§ **WORKING DATA**
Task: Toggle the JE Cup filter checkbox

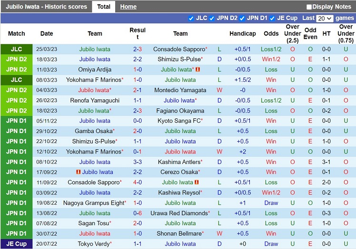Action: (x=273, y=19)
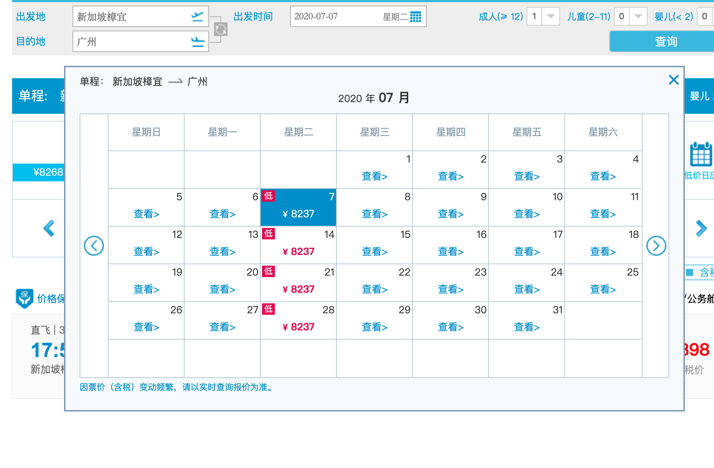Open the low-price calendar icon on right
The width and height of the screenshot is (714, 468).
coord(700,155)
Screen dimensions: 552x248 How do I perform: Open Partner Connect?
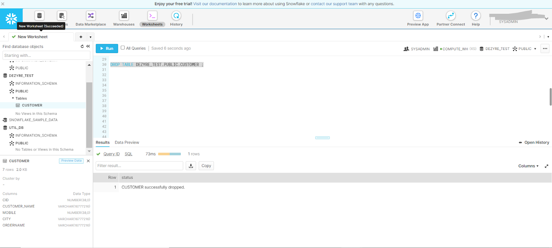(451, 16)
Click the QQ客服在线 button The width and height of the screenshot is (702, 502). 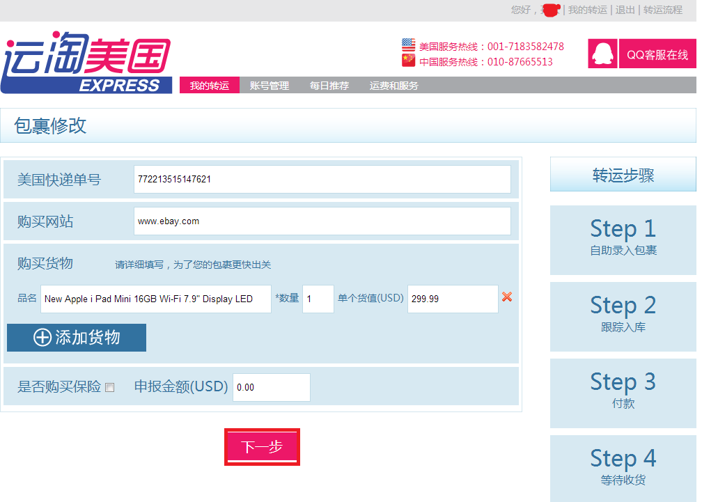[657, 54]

...

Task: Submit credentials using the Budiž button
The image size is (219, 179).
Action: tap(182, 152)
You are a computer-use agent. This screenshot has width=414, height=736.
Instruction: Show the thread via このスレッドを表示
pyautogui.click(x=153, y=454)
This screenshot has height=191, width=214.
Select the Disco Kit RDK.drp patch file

§ **TASK PROMPT**
Copy the material starting at the line containing "You are a computer-use" and ending at the line containing "Select the Disco Kit RDK.drp patch file", both included, with the requests kept as they are. In the answers, multiply every coordinate by 1.2 and round to whole numbers, with halves rounded up.

§ **SOLUTION TO THIS PROBLEM**
You are a computer-use agent. This screenshot has width=414, height=736.
Instruction: Show the thread via このスレッドを表示
pyautogui.click(x=184, y=545)
This screenshot has height=191, width=214.
Select the Disco Kit RDK.drp patch file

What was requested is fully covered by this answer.